Highly Compressible Wide‐Frequency Region Dissipative Ionogels Resistant to High Strain Rate Impact

ABSTRACT Gels dissipate energy through the viscoelastic behavior of polymers within the glass transition zone. The narrow frequency range for energy dissipation limits their ability to effectively mitigate high‐velocity impacts. Here, we introduce an approach to fabricate ultrastrong and highly energy‐dissipative ionogels through the low dissociation rates of halometallate ionic liquids (ILs). This fabrication approach relies on the synergistic integration of two key components: entangled polymer domains that impart toughness, and ionic bonds derived from ILs with low dissociation rates.

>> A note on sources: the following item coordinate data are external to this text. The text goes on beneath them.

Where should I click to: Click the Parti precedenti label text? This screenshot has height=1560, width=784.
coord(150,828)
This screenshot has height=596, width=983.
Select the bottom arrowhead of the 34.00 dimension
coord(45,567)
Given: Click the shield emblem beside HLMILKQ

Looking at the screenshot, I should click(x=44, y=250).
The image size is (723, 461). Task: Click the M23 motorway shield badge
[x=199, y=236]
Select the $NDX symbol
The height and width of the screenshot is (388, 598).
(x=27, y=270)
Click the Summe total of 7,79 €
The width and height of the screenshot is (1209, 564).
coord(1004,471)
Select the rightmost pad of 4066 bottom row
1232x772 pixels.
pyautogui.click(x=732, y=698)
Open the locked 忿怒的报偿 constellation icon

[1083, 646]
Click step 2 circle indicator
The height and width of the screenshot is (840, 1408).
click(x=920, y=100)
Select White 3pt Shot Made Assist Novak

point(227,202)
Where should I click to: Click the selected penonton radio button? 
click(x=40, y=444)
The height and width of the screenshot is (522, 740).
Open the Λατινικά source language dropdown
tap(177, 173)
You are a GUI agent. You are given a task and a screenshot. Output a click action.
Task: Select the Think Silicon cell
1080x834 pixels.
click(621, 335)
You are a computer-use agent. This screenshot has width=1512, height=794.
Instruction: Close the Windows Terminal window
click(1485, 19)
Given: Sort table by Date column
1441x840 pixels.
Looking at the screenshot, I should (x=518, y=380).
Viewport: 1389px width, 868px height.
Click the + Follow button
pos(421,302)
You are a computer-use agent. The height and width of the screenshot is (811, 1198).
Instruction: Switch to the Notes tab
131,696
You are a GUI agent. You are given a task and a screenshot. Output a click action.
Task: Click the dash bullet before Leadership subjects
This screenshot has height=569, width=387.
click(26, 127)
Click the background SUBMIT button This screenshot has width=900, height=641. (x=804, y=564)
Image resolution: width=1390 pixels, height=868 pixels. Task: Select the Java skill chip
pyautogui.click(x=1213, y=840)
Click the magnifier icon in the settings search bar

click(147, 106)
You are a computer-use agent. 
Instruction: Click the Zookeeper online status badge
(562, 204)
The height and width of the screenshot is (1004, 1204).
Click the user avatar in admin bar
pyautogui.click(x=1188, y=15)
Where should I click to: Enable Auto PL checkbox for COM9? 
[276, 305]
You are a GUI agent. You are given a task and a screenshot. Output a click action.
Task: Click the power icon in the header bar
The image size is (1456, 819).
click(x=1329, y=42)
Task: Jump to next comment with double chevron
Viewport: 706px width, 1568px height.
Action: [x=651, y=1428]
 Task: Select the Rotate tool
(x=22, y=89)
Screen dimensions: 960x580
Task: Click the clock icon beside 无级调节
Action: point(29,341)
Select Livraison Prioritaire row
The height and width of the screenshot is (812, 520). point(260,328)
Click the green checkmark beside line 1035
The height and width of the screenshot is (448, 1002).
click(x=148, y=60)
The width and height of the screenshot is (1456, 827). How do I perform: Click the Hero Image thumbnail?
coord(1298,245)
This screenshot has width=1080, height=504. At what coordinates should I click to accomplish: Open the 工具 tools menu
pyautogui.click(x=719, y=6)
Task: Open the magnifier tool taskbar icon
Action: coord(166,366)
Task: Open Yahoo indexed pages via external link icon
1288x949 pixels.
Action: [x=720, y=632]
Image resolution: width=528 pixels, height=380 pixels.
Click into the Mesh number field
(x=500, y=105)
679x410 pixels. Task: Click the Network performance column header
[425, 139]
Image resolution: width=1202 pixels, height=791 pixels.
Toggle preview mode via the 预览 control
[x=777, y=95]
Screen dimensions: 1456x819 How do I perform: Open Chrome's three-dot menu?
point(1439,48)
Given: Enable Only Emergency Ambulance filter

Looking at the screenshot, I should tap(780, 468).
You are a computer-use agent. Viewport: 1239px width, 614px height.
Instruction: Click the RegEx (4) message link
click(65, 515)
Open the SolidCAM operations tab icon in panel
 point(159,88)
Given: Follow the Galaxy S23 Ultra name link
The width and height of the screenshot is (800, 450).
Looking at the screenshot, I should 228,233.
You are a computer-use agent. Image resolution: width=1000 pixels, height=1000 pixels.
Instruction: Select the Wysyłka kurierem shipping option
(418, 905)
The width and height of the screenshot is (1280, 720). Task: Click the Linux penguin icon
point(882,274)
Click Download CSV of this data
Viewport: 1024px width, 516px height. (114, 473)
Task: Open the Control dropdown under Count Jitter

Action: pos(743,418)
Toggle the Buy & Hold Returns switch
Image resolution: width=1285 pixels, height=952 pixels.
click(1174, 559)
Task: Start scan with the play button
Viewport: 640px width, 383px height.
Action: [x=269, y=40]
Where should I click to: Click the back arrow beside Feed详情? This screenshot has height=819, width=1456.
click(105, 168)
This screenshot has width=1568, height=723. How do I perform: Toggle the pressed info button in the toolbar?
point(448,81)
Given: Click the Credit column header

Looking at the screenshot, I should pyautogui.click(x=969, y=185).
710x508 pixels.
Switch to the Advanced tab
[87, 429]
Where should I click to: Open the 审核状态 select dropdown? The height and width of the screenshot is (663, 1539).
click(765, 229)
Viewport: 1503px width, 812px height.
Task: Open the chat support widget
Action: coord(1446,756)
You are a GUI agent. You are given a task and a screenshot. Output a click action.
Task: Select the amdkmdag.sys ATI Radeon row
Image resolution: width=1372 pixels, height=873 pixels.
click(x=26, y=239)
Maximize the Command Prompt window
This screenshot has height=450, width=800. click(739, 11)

This synergism not only slows the kinetic motion of the matrix polymers but also enables effective reinforcement of the ionogels across a broad frequency spectrum. The highly compressible ionogels exhibited a compressive strength of 3.4 GPa at 99% strain without fragmentation. Over a wide frequency range (0.74–10 8 rad s −1 ), the ionogels demonstrate efficient energy dissipation, as indicated by their monotonically increasing loss factors tan δ (ranging from 1 to 3.5). Ionogels also exhibit high shock velocities (strain rate: 500–5000 s −1 ) impact resistance. This innovative synthesis strategy for ionogels introduces a promising avenue for the development of next‐generation impact‐resistant materials.